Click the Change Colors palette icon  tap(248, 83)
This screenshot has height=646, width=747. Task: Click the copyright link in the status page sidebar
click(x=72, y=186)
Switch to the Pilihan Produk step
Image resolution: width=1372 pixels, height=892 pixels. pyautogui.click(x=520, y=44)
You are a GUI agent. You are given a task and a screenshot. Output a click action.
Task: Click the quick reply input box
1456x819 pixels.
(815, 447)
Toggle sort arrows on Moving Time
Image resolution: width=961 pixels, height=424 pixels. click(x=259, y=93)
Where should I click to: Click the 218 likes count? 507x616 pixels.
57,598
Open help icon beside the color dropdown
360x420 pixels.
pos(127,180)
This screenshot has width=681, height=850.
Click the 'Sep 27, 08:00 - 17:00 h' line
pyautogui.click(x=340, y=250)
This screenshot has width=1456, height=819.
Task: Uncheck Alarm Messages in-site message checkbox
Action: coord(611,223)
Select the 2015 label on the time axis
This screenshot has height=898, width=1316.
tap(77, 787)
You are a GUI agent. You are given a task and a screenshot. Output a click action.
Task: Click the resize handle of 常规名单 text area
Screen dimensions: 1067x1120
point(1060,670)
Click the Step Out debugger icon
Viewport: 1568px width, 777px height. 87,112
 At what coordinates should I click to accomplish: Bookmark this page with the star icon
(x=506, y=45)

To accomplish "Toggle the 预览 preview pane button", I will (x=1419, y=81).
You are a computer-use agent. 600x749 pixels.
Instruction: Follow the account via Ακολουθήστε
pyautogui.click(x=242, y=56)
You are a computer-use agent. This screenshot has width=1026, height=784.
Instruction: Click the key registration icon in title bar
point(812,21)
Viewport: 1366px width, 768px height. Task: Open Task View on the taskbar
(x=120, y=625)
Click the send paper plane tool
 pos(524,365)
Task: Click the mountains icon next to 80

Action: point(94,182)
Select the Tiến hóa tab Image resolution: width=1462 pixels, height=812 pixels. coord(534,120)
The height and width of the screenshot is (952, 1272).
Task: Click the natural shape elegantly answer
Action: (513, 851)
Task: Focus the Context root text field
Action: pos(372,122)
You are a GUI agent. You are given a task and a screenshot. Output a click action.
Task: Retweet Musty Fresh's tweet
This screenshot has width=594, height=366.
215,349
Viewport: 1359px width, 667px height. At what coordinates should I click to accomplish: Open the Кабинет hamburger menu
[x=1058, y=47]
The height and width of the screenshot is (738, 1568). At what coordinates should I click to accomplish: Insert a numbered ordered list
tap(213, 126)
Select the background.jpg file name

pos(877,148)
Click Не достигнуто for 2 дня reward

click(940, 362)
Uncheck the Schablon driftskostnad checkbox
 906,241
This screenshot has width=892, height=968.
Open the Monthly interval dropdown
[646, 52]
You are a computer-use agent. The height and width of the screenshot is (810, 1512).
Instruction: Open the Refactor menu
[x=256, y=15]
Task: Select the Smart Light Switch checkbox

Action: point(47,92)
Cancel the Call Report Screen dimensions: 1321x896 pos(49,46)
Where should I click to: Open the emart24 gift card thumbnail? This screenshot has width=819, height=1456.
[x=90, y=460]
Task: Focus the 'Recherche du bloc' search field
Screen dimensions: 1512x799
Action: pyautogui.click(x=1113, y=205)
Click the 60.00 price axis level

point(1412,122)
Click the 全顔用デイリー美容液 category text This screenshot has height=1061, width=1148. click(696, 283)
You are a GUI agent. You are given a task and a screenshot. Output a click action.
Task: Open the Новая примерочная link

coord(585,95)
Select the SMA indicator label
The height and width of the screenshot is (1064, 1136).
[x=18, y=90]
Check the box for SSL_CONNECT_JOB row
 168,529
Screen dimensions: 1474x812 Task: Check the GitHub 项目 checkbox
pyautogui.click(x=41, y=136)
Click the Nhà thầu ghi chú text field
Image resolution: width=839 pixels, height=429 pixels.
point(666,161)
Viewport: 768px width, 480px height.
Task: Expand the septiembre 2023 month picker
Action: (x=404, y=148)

------------------------------------------------

**GOAL:**
Copy out all the material above again, with "GUI agent" replaced by "screen agent" wherever it occurs and everything else left unchanged.

**RESULT:**
Click the Change Colors palette icon  tap(248, 83)
This screenshot has height=646, width=747. Task: Click the copyright link in the status page sidebar
click(x=72, y=186)
Switch to the Pilihan Produk step
Image resolution: width=1372 pixels, height=892 pixels. pyautogui.click(x=520, y=44)
You are a screen agent. You are given a task and a screenshot. Output a click action.
Task: Click the quick reply input box
1456x819 pixels.
(815, 447)
Toggle sort arrows on Moving Time
Image resolution: width=961 pixels, height=424 pixels. click(x=259, y=93)
Where should I click to: Click the 218 likes count? 507x616 pixels.
57,598
Open help icon beside the color dropdown
360x420 pixels.
pos(127,180)
This screenshot has width=681, height=850.
Click the 'Sep 27, 08:00 - 17:00 h' line
pyautogui.click(x=340, y=250)
This screenshot has width=1456, height=819.
Task: Uncheck Alarm Messages in-site message checkbox
Action: coord(611,223)
Select the 2015 label on the time axis
This screenshot has height=898, width=1316.
tap(77, 787)
You are a screen agent. You are given a task and a screenshot. Output a click action.
Task: Click the resize handle of 常规名单 text area
Screen dimensions: 1067x1120
point(1060,670)
Click the Step Out debugger icon
Viewport: 1568px width, 777px height. 87,112
 At what coordinates should I click to accomplish: Bookmark this page with the star icon
(x=506, y=45)

To accomplish "Toggle the 预览 preview pane button", I will (x=1419, y=81).
You are a computer-use agent. 600x749 pixels.
Instruction: Follow the account via Ακολουθήστε
pyautogui.click(x=242, y=56)
You are a computer-use agent. This screenshot has width=1026, height=784.
Instruction: Click the key registration icon in title bar
point(812,21)
Viewport: 1366px width, 768px height. Task: Open Task View on the taskbar
(x=120, y=625)
Click the send paper plane tool
 pos(524,365)
Task: Click the mountains icon next to 80

Action: point(94,182)
Select the Tiến hóa tab Image resolution: width=1462 pixels, height=812 pixels. coord(534,120)
The height and width of the screenshot is (952, 1272).
Task: Click the natural shape elegantly answer
Action: (513, 851)
Task: Focus the Context root text field
Action: pos(372,122)
You are a screen agent. You are given a task and a screenshot. Output a click action.
Task: Retweet Musty Fresh's tweet
This screenshot has width=594, height=366.
215,349
Viewport: 1359px width, 667px height. At what coordinates should I click to accomplish: Open the Кабинет hamburger menu
[x=1058, y=47]
The height and width of the screenshot is (738, 1568). At what coordinates should I click to accomplish: Insert a numbered ordered list
tap(213, 126)
Select the background.jpg file name

pos(877,148)
Click Не достигнуто for 2 дня reward

click(940, 362)
Uncheck the Schablon driftskostnad checkbox
 906,241
This screenshot has width=892, height=968.
Open the Monthly interval dropdown
[646, 52]
You are a computer-use agent. The height and width of the screenshot is (810, 1512).
Instruction: Open the Refactor menu
[x=256, y=15]
Task: Select the Smart Light Switch checkbox

Action: point(47,92)
Cancel the Call Report Screen dimensions: 1321x896 pos(49,46)
Where should I click to: Open the emart24 gift card thumbnail? This screenshot has width=819, height=1456.
[x=90, y=460]
Task: Focus the 'Recherche du bloc' search field
Screen dimensions: 1512x799
Action: pyautogui.click(x=1113, y=205)
Click the 60.00 price axis level

point(1412,122)
Click the 全顔用デイリー美容液 category text This screenshot has height=1061, width=1148. click(696, 283)
You are a screen agent. You are given a task and a screenshot. Output a click action.
Task: Open the Новая примерочная link

coord(585,95)
Select the SMA indicator label
The height and width of the screenshot is (1064, 1136).
[x=18, y=90]
Check the box for SSL_CONNECT_JOB row
 168,529
Screen dimensions: 1474x812 Task: Check the GitHub 项目 checkbox
pyautogui.click(x=41, y=136)
Click the Nhà thầu ghi chú text field
Image resolution: width=839 pixels, height=429 pixels.
point(666,161)
Viewport: 768px width, 480px height.
Task: Expand the septiembre 2023 month picker
Action: (x=404, y=148)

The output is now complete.